Everipedia, a startup based out of Los Angeles, takes a fresh look at what an encyclopedia should look like and how it should function in 2017. The founders of the online knowledge base have completely redesigned their software from scratch including new editing tools and a more modern design. However, they have kept the free to use content license that Wikipedia uses and have planned to keep their articles completely ad free. Finally, and most interestingly, they encourage pages on everything (part of their namesake), including pages that Wikipedia might find non-relevant or non-notable. This allows Everipedia to collectively have the pulse on almost anything imaginable, from news events to pop culture to emerging concepts. One popular page on Everipedia, Michael Wenzel, details the activities of a serial animal abuser who would gleefully show off his “trophies.” In regards to pop culture, it’s still incredible to think that one of the most popular rappers on and off the internet right now, Lil Pump, does not have a Wikipedia page. Furthermore, Lil Pump is a part of a rising movement of artists who utilize SoundCloud and other platforms to aggregate not only their music but themselves and their lifestyles. There is much debate of what SoundCloud Rap actually is as a genre, and like a scholarly resource for any other subject, Everipedia acts as an introductory springboard the allows the reader to be informed and knowledgeable. Wikipedia skips this topic of rap. Almost all of these pages have tens of thousands of views, including some approaching in the 6 and 7 figure ranges, clearly showing there is wide demand for learning about these topics.

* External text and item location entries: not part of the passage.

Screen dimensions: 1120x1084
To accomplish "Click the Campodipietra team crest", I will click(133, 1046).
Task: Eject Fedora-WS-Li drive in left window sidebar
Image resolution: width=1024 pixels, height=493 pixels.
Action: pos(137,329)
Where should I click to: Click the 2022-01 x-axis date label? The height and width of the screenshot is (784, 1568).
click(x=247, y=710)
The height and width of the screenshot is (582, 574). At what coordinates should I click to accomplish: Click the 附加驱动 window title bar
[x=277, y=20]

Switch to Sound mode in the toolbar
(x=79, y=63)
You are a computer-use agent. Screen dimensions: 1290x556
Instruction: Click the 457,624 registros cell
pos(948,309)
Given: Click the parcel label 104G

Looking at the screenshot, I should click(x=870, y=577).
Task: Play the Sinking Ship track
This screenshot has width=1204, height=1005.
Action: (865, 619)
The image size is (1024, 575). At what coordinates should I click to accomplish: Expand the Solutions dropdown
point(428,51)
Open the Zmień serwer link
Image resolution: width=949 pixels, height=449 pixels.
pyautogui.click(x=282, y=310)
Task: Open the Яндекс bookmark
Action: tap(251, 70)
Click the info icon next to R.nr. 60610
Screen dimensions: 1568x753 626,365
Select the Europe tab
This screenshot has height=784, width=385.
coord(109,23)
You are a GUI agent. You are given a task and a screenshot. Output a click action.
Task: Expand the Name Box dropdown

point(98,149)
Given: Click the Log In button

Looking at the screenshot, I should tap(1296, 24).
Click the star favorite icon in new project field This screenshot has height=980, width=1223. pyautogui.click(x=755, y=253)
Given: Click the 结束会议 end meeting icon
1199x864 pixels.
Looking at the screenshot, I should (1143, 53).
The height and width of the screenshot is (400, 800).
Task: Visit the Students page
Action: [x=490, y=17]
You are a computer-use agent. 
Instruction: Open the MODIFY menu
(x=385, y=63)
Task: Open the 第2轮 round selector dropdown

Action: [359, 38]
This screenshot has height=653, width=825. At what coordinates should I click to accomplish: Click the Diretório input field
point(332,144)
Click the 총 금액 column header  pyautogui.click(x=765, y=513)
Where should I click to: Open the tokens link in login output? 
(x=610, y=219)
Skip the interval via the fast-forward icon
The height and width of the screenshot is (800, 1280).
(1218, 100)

So who is exactly behind all these new pages and articles being created? The Everipedia community of editors hail from all over the world, with over 14,000 registered editors who have already signed up for the site and an active forum where many of them share their pages, Everipedia’s editors are a vibrant community that cares about recognizing people and ideas who deserve to be noticed.

Everipedia would not be possible without two of it’s co-founders, Sam Kazemian and Theodor Forselius. Sam was a double major Neuroscience and Philosophy student working 3 lab jobs at UCLA while Theodor (a high school dropout) was running one of the largest gaming server networks in the world when their paths crossed through a mutual friend. Together they developed the idea for a better repository of information that people could access and engage with. Near the end of Sam’s college career, fate would have them linking up with former Genius co-founder Mahbod Moghadam and another mutual friend, Travis Moore, to work on the idea full-time. Moghadam said their potential to becoming one of the largest sites on the web is “100%.” Moghadam would joined the team as co-founder and got Everipedia their initial funding from Santa Monica based Mucker Capital.

Today Everipedia is based in Los Angeles not far from the UCLA campus. The Everipedia team has since grown to include a select group of full-time Executive Editors who curate the information on the site and help guide members of the community in the wiki-making process. They have also brought onboard a slew of talented advisers including LA based investor Nouriel Gino Yazdinian. Living a lifestyle reminiscent of the TV show Silicon Valley, the Everipedia team is working day in and day out and relying on each other to make the site the success that they all know it can be. The world of tech and startups is full of fads and what’s hot today is not necessarily hot tomorrow. Everipedia differentiates itself from the rest by being one of the most ambitious knowledge projects in recent memory, to revolutionize how information is created, recorded, and distributed.